# R.I.P Felix



## touchthesky (Jan 2, 2008)

This is a journal entry I made today, after much thought last night. I'm sorry if you find it difficult to read, I've written in the way that is easiest for me to express how I feel.

Cats..

First of all, there is roadside cat..I hate the fact that he is out there all by himself. Getting colder and colder. What the **** am I talking about? Well, I found a dead cat a few days ago (sorry to sound so blunt but I can't think of another way to say it without it sounding as thugh I'm trying to avoid it's death) and the next day I checked for a collar, there wasn't one, so there wasn't a lot I could do. The SSPCA (Scotlands answer to the RSPCA) can't/wont do anything, I have no access to a car, and walking to the nearest vets would take me over 4 hours with a cat in my arms.
The extent of it's injuries hit me quite hard. (GRAPHIC). It's intestines were strewn about the place like it was a peice of trash, it had been run over with such force it's eyes had come out of their sockets, and it's face was just completely caked with drying blood.

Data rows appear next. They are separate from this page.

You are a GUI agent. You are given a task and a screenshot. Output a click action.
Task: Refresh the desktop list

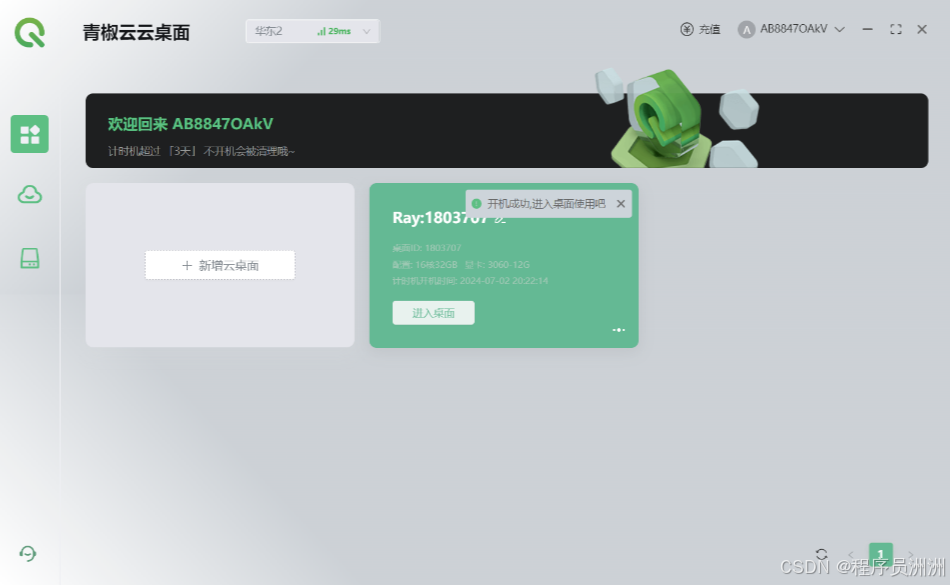pos(821,554)
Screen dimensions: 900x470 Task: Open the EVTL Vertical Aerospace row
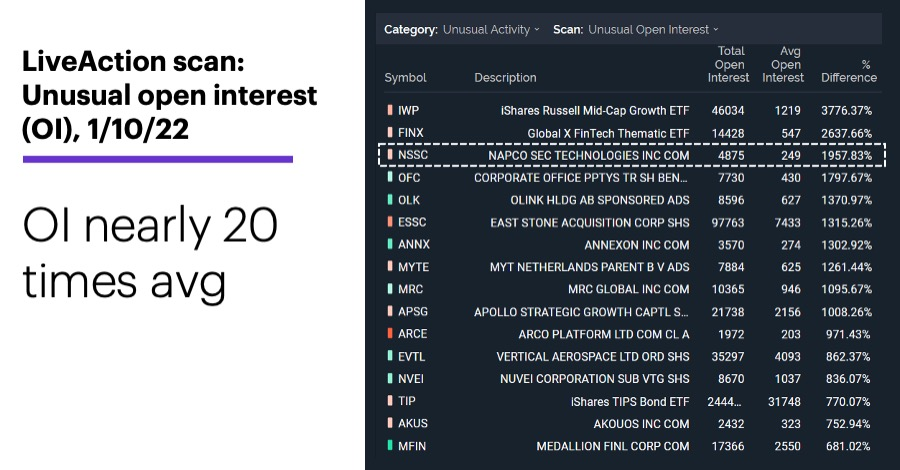pyautogui.click(x=630, y=356)
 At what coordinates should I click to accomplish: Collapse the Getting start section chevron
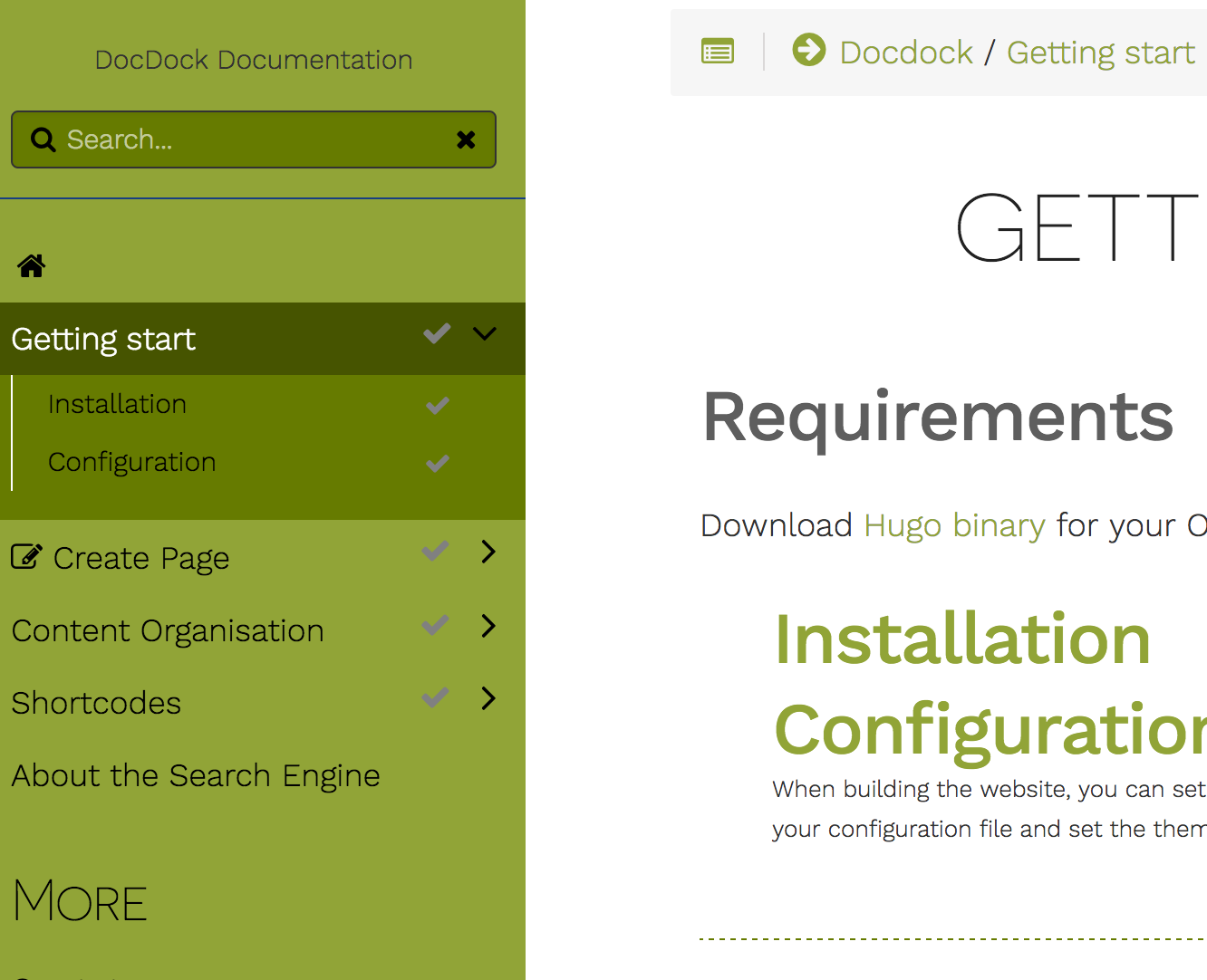[484, 333]
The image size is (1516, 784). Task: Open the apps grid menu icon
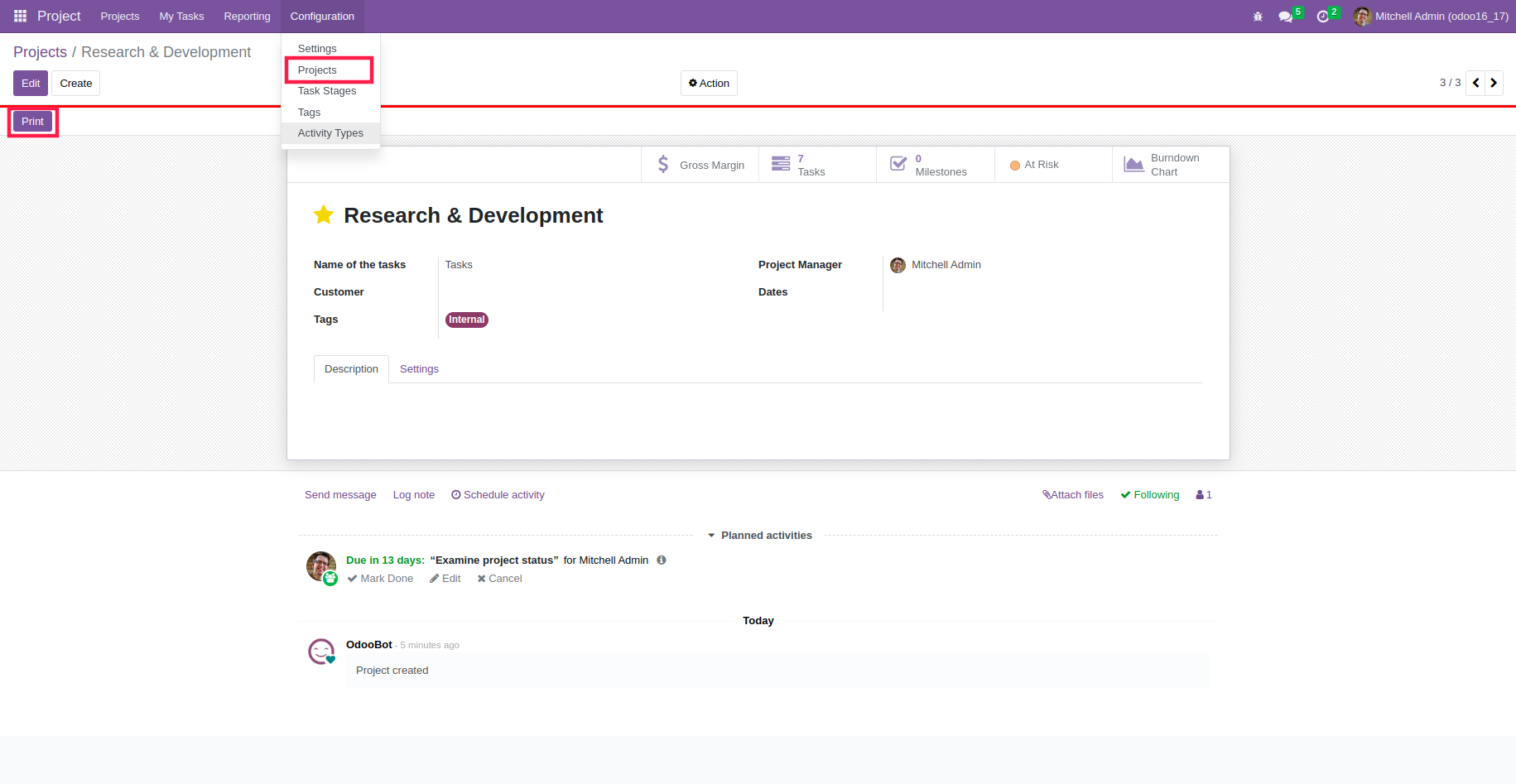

Seeing roadside kitty made me think about Felix (my sisters cat), gorgeous thing he was. Died on the road too. I remember it like it was yesterday. He came up to my room at around 8pm and slept until meowing to get out again at 11pmish. I let him out, and I hate myself for that. The next morning, Felix, who had such a hearty appetite for a kitten of only 18 months, didn't come in for his breakfast. At first, this was just pushed off, because, chances were, he'd just got busy hunting, or lain somewhere under a bush and slept. A few hours passed and everyone tried to see the positive, me, my sister and my mum even went out to look for him in the hope he had just lost time under a garden bush. After finding notihng, we came back. Hopes starting to drop. Then, the phone rang. I remember exactly when it rang, or there abouts, it was 1:15pm. My mum answered it, and we thought nothing of it. She was just yessing and umming at the reciever. When she put it down, she turned to my sister and told her that Felix had been found at the side of the road, hit by a car. I still remember my sisters reaction as clear as if it was happening just now. She was in complete denial, convinced he would be fine, even though, from my mums face, it was obvious that would not turn out to be the case. On the way to collect him, my sister was sayying that maybe it wasn't Felix. We looked where the lady had said he was and could not find him, this making my sister even more hopeful, and convincing herself that it was just a prank call from somebody who'd perhaps found his collar. We went home, not understanding why he wasn't there, and tried 1471 on the lady who had rang. She answred and described again where he was, saying that she had "Placed a hat over his face to prevent any upset due to his injuries."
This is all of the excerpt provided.